Problem details: Read through the listing below and return only the lines containing "PosterPrinters".
Records provided below:
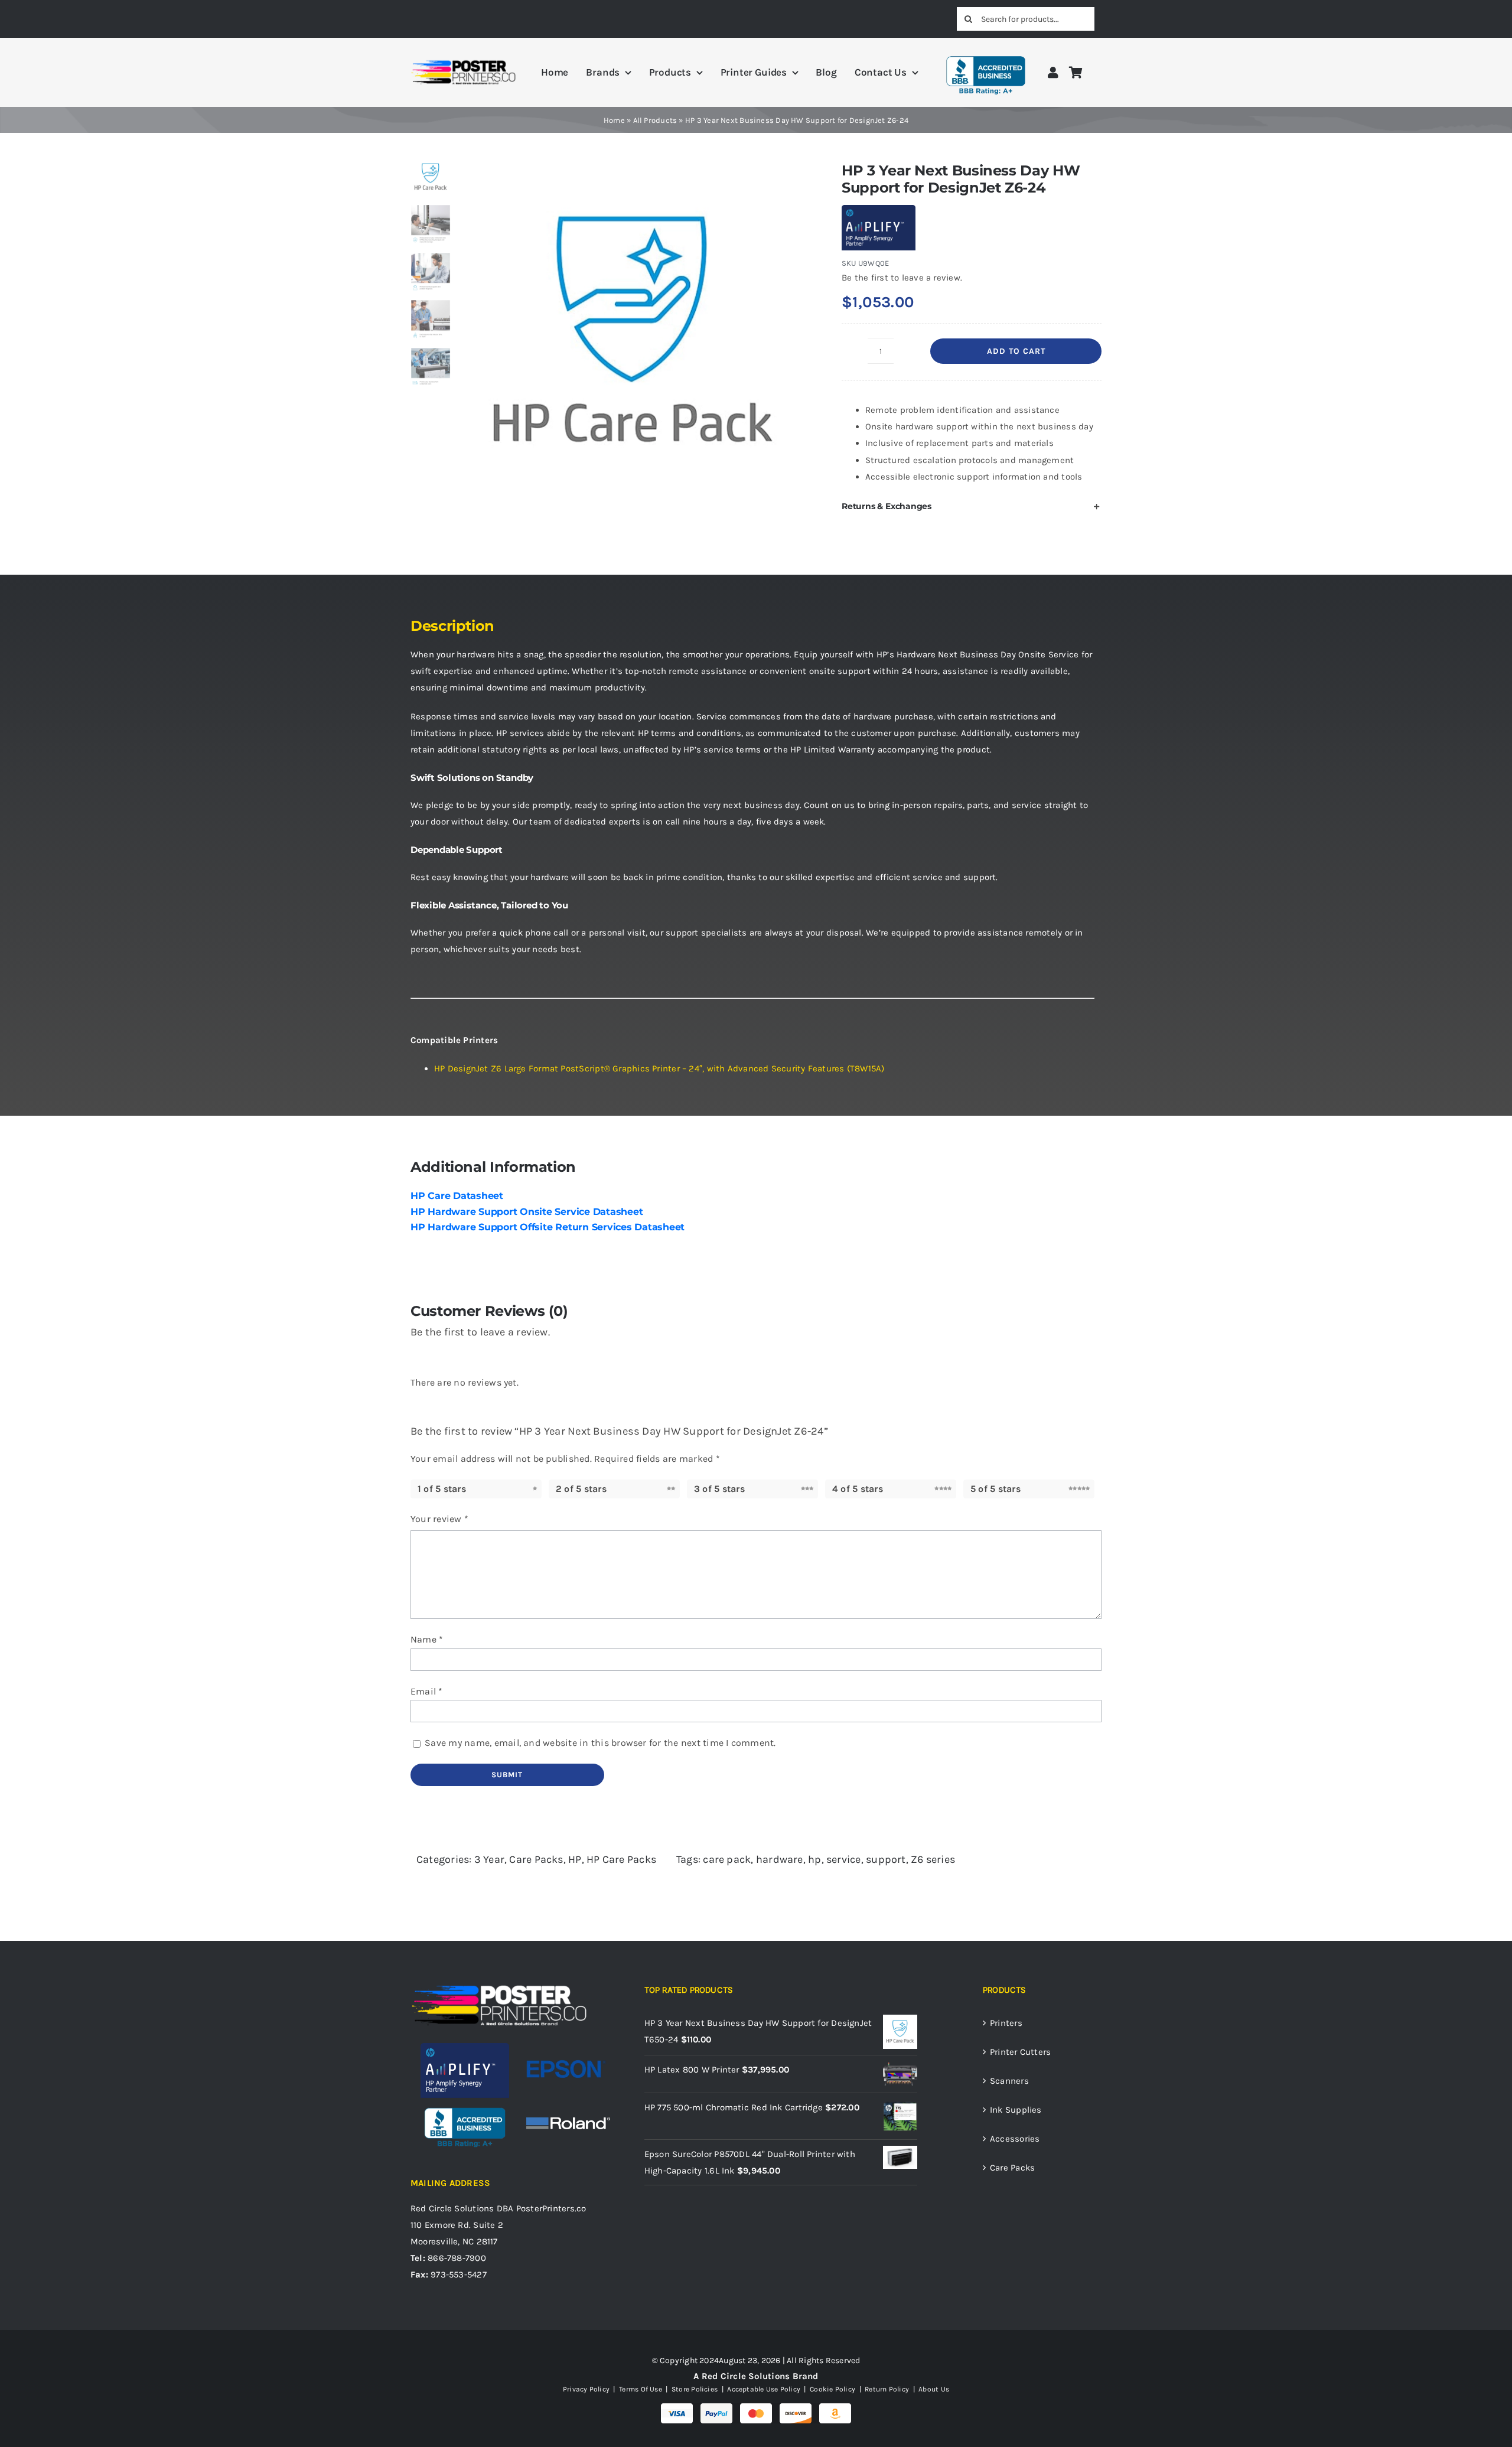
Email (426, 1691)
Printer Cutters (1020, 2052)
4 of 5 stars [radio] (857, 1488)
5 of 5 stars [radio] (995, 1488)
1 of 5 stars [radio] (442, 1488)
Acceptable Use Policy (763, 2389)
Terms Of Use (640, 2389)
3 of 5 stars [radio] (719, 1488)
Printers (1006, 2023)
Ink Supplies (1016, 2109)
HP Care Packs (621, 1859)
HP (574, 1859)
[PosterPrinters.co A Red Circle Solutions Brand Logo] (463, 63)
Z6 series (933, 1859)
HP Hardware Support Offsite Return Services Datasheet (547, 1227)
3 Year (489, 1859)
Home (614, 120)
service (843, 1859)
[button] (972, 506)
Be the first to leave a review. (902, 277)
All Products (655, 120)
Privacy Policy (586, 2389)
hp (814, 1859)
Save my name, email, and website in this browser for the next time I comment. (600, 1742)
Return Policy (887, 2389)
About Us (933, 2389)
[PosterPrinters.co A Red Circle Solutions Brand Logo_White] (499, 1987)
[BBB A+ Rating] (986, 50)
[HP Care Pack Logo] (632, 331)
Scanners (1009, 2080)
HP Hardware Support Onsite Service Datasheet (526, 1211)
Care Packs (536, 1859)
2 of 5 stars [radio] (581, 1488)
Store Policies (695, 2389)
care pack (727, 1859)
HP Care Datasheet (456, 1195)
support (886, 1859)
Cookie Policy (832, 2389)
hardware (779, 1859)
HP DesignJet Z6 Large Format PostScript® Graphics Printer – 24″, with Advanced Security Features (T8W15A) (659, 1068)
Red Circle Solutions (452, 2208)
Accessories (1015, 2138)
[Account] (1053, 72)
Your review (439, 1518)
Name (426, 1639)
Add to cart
End of Records provided.
Task output:
[PosterPrinters.co A Red Circle Solutions Brand Logo] (463, 63)
[PosterPrinters.co A Red Circle Solutions Brand Logo_White] (499, 1987)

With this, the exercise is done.